- TO-DO LIST -
[1] In the blog post about missing the ocean, where did the husband bring the lobsters from?
[2] Pick up the blog post about missing the ocean after its last sentence and keep writing in the same voice.

- SOURCE -

++++

Archives for posts with tag: federal hill

I miss the ocean.  Even though I live right on (literally) Lake Ontario, I miss the ocean.  The lake isn’t the same.  There aren’t any seafood shacks like Champlin’s or Iggy’s.  Every summer in Rhode Island, we order clam cakes, lobster rolls, whole lobsters with fresh drawn butter.  The meat of the lobster is so sweet and succulent.  I always tell my husband that I hate being “landlocked,” that I need to be living on a coastline.  As usual he rolls his eyes and ignores me.  Don’t worry, one day I’ll get my way and we’ll be close to the ocean.

Trying to appease me somewhat, my husband brought lobsters from Halifax after an interview at Dalhousie University.  (Not my first choice of places to live.)  Last year, he was in Cape Breton Island on an elective and did I give him an earful for not bringing back lobsters that time.  This time, I didn’t even mention anything about lobsters and he brought them.

++++

- RECORDED DATA -
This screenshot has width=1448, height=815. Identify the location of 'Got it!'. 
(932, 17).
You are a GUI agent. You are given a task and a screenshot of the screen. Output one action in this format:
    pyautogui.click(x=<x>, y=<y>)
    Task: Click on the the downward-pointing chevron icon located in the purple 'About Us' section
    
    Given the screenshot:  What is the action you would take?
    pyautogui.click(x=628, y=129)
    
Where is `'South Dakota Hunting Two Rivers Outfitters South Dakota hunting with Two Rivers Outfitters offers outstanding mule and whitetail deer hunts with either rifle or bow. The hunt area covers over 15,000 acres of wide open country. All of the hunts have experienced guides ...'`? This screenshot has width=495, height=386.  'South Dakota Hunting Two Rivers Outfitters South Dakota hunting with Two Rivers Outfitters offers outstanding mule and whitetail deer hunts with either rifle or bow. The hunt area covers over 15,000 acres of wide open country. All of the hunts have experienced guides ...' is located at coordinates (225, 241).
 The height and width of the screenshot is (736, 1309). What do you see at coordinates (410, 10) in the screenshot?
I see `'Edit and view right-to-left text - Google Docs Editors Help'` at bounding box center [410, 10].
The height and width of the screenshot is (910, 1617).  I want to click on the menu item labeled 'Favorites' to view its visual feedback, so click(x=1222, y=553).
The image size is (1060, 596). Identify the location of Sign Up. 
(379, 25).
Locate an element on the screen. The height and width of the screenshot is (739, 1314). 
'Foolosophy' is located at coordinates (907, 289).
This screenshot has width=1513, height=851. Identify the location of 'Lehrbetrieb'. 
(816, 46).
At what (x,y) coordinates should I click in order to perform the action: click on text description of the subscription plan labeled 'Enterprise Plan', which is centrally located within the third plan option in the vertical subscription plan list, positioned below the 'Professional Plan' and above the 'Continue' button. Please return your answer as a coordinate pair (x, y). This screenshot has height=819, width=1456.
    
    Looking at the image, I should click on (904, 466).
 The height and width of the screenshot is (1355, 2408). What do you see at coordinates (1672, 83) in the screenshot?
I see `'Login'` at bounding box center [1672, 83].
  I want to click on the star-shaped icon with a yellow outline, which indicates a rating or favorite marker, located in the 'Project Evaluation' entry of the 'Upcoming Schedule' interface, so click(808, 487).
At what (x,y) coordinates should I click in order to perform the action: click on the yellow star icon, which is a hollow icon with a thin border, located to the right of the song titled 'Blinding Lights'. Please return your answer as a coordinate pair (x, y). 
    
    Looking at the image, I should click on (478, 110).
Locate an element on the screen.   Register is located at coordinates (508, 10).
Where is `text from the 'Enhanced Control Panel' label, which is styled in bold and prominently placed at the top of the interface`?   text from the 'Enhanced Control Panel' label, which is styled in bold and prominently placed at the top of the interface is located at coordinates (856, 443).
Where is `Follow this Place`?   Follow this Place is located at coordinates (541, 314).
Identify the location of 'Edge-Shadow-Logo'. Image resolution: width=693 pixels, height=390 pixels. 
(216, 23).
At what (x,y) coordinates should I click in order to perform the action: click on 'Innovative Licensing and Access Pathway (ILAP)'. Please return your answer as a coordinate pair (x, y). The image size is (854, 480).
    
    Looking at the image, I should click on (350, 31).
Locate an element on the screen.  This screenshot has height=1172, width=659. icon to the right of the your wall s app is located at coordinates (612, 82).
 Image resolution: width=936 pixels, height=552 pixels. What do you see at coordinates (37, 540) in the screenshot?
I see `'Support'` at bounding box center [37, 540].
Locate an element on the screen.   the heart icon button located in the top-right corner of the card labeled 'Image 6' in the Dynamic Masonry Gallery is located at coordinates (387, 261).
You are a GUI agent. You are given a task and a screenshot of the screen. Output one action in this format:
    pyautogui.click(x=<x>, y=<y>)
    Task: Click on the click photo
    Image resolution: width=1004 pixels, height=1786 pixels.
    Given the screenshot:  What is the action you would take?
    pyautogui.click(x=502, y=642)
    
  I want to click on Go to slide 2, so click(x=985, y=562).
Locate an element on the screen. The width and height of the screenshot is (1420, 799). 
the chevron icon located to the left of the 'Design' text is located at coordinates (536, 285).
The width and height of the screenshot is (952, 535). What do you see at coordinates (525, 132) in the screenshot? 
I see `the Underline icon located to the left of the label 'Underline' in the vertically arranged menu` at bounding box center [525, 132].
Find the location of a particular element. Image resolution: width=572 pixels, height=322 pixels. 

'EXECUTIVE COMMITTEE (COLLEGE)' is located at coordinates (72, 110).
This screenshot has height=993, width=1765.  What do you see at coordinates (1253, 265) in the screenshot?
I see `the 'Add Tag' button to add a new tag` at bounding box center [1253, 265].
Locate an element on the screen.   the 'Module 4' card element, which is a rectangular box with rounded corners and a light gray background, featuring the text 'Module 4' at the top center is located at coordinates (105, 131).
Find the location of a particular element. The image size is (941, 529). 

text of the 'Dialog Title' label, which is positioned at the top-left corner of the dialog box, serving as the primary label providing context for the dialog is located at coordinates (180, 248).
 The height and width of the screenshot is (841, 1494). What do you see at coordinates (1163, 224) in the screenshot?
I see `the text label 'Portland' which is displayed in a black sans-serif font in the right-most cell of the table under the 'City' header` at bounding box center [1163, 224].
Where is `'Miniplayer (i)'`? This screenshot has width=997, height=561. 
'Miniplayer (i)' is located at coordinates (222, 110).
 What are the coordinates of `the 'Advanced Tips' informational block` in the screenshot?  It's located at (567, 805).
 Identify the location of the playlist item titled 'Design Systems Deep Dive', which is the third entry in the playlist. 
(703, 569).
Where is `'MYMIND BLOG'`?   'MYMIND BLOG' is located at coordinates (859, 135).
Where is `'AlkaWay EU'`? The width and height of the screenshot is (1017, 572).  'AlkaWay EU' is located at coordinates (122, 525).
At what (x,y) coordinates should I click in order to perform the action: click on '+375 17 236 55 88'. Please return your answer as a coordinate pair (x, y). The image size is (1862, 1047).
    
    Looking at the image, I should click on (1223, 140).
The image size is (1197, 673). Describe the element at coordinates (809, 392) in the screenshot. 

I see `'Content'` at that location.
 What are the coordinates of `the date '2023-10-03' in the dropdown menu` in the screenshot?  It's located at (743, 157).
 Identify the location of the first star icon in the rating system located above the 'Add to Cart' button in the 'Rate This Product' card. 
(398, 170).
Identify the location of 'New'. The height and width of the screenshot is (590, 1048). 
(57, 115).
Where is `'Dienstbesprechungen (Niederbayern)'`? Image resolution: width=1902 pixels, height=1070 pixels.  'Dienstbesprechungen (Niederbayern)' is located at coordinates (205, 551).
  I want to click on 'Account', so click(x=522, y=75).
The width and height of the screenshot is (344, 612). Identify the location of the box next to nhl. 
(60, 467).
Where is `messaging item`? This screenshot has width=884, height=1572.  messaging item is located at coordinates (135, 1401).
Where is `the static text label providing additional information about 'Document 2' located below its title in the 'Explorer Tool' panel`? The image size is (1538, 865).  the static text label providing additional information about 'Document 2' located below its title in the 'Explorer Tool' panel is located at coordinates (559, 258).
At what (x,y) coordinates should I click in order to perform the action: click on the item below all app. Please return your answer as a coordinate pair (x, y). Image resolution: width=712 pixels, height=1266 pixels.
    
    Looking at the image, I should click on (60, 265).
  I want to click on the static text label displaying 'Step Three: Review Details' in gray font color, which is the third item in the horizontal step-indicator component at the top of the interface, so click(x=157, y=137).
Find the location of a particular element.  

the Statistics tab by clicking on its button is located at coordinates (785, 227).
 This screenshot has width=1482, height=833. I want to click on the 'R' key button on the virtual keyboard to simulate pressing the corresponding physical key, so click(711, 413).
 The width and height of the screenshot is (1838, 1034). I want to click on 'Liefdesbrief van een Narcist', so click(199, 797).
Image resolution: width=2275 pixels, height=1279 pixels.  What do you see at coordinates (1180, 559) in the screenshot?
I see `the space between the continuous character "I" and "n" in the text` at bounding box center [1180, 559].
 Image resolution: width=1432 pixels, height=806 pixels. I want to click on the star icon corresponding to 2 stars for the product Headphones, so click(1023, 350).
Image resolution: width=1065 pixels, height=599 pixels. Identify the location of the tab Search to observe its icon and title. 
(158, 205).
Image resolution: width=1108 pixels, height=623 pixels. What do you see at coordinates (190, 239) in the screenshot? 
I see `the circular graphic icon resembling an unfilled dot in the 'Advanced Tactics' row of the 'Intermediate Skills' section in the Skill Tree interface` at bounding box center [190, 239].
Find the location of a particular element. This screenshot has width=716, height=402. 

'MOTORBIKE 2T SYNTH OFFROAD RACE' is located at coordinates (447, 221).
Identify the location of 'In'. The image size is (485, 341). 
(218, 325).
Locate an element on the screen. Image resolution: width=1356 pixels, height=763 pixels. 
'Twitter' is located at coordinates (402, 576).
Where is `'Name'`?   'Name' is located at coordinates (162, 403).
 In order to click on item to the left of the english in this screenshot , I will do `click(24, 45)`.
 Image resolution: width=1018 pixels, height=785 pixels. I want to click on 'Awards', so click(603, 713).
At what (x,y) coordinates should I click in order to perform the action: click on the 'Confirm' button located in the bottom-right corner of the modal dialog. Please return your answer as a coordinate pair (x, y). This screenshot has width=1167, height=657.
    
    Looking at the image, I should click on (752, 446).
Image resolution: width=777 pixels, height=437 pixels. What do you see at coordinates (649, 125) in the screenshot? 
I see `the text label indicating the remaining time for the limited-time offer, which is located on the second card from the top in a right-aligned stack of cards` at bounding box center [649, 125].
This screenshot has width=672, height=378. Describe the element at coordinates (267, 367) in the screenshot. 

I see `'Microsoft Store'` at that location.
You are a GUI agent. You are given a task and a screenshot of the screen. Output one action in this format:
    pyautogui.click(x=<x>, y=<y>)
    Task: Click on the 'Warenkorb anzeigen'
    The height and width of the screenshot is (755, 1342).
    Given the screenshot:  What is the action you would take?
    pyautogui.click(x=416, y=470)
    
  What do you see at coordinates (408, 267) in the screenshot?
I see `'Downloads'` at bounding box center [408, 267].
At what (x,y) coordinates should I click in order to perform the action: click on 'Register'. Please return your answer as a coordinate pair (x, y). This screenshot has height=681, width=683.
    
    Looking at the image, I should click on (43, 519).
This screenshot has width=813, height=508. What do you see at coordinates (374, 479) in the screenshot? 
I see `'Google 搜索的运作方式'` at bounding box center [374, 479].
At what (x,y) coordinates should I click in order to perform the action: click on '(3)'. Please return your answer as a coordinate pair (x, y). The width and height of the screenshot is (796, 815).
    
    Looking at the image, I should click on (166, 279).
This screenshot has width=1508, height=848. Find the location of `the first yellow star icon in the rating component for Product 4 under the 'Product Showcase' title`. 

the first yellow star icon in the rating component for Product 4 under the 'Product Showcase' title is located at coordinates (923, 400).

++++

- ANSWERS PER TASK -
[1] He brought them from Halifax, after an interview at Dalhousie University.

[2]
The Rhode Islander in me immediately thought to make lobster ravioli.  Federal Hill, our Little Italy, is the place for lobster ravioli.  Venda Ravioli makes amazing lobster ravioli.  What I wouldn’t give for a heaping plate of those beautiful pillows of flavor right now.  Once when I was at home in Rhode Island, I went to Trader Joe’s and noticed they had some prepackaged lobster ravioli.  I decided to try it out and the guy at the checkout told me that he couldn’t believe how popular the lobster ravioli was in Rhode Island and that he worked in several Trader Joe’s throughout the US and never even noticed them before coming to Rhode Island.

A pasta dish is never complete without a side of bread and garlic and herb infused olive oil.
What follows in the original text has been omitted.